A Mysterious God, a Tangible Christ
As Advent draws near, we spend a lot of time thinking, teaching, and preaching about the great Christian doctrine of the Incarnation. In Christ, God comes to us, becomes one of us, "pitches his tent" among us. We talk a lot about why God does this, with most of those discussions orbiting the subject of our salvation. But I want to suggest another reason for God's gracious decision to come to us in Jesus Christ: the fact that most of us would rather be God's creator than God's creature.
I sense some head scratching at that last statement, so allow me to explain. Most of us understand that Israel's great temptation throughout the Old Testament is to idolatry; time and again they fail to center their hearts and their loyalty on YHWH alone, choosing instead to hedge their bets by slipping in the worship of other gods on the side. What too many of us don't understand is that this is a universal human tendency; we would all rather worship something lesser, something inferior, because we know that the Creator and Sustainer of all that is requires our full and final devotion, and on most days that just feels like too much work.

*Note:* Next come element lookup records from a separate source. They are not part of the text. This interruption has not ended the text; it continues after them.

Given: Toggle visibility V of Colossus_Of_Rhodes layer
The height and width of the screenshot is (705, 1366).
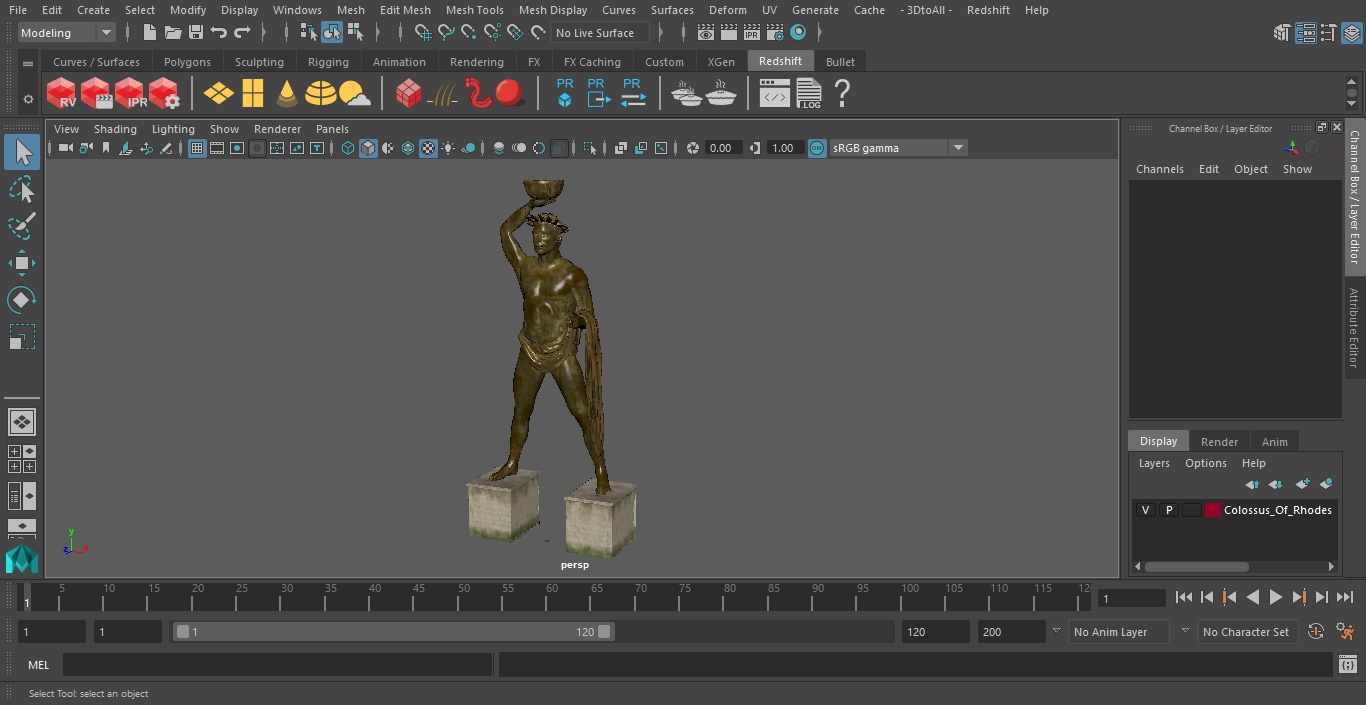Looking at the screenshot, I should click(1145, 510).
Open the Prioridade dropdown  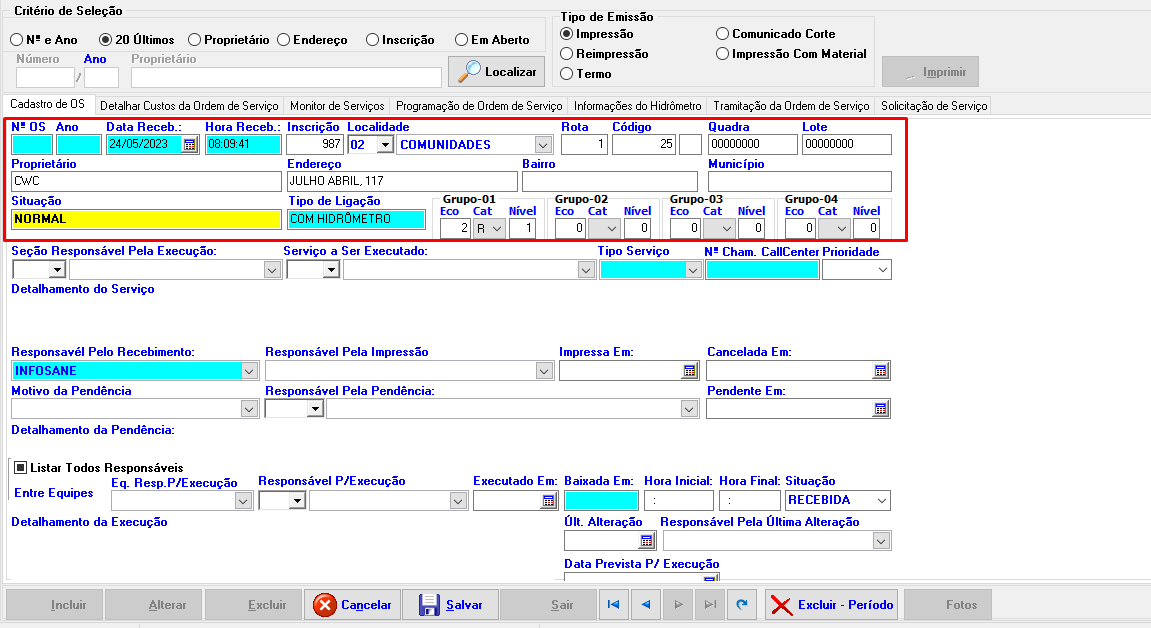pyautogui.click(x=882, y=270)
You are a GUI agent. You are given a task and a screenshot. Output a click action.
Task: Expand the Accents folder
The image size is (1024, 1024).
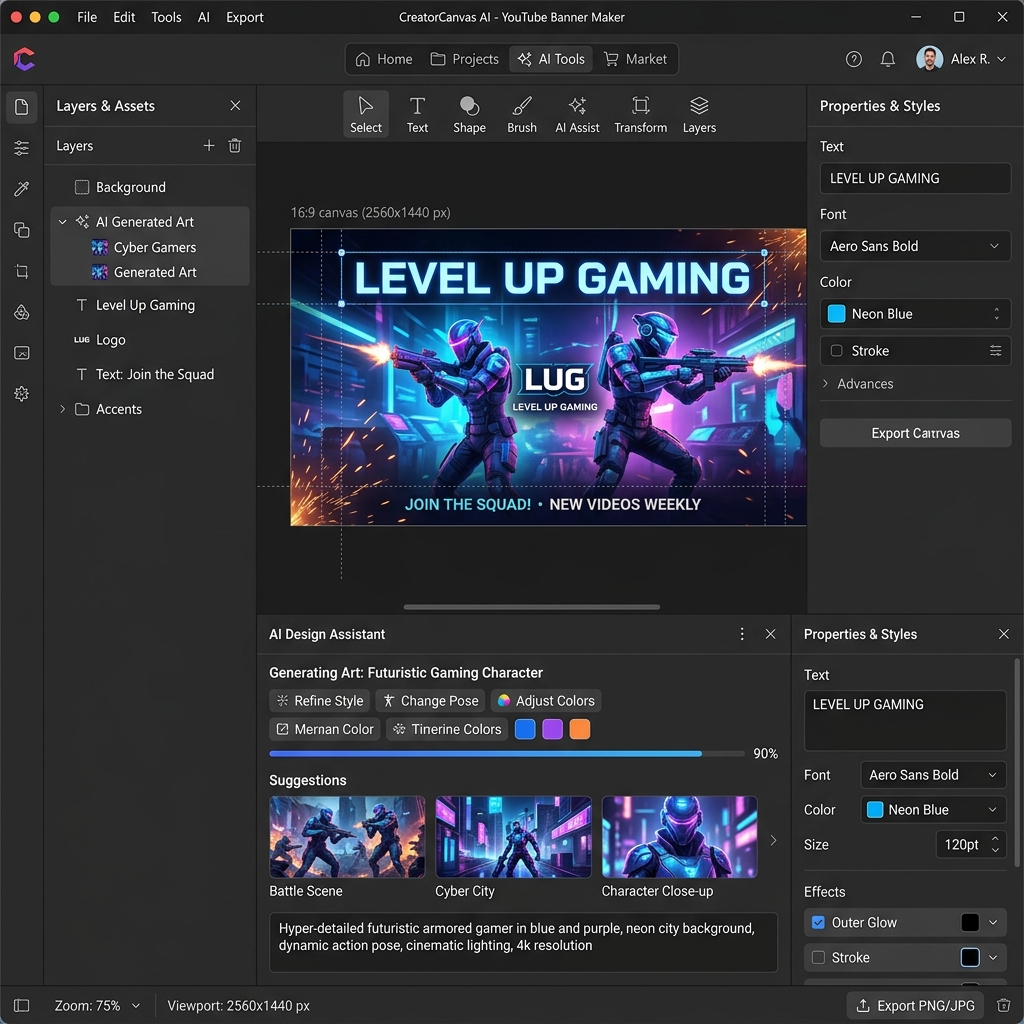coord(63,409)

For Christians, though, the temptation to idolatry often takes on a particular shape: we want to use the word "God" to refer to some mixture of our own desires, perspectives, and proclivities. In other words, we want to remake God in our own image, creating for ourselves a deity who acts and thinks like we would if we were in charge. That is what I mean by saying that we would rather be God’s creator than God’s creature. Rather than the biblical God who always insists on upsetting our plans, sending us to places like Nineveh when what we really wanted was a new car, the God we create for ourselves baptizes our wishes and sanctifies our prejudices. This God loves what we love, hates who we hate, and calls us to work for peace, justice, and equality – for people who look like us.
In his excellent book In Defense of Religious Moderation, William Egginton explains that this particular form of idolatry is often the result of a false religious certainty. Any time we “know” beyond question who God is and what God wants, the God about whom we are so certain always winds up enhancing our group or personal power. The alternative to this idolatrous religious certainty, Egginton claims, is to admit and embrace the essential mystery of who God is. If God is who we claim God to be—all-knowing, all-powerful, Creator of all that is—then it does not lie within the power of finite human beings like you and me to grasp the reality of this God. Yet far from alienating us from God, this realization should bring us great spiritual joy. To say that God is God and we are not, to admit that the reality of God confronts us as a mystery, is to open ourselves up to a life of surprise and awe in the divine presence. With the idolatrous God created in our own image, we experience a false and self-defeating intimacy; with the true God we experience the reverential, overwhelming love of the creature for its Creator.
And yet, divine mystery by itself is not enough for us. We are, after all, created from the dust; the world we experience through our senses is always going to be most real. The mysterious God who dwells outside of time and space is an abstraction whose presence, no matter how beautiful, will always feel fleeting to us. And thus, God accommodates the divine reality to us. In the stories of Israel, and (for Christians) most especially in the story of Jesus, God chooses to reveal the divine character to us in terms we can understand. The incarnation itself—the infinite God becoming a finite human—will always remain a mystery to us. Yet the life that this God-become-human lived—walking, talking, eating, sleeping, laughing, teaching, preaching, loving—is no mystery. Because he was human just like we are, his story has become the story of God. In word and in deed he showed us how to abandon our false selves and our idolatrous deities in order to find our true meaning as creatures of the one, true God. In showing us the power of self-sacrificial love he completes the mystery of God. How he could love us will always remain a mystery, but that he loved us is as plain as the dust on his feet, and on ours.
Why is Advent so important? Because in Jesus of Nazareth, we encounter the mystery of God as mystery no more. We rejoice at the arrival of this season because in Christ we have discovered a tangible God, a God who, in becoming human, fully revealed the depths of God’s mysterious, yet undeniably real, love.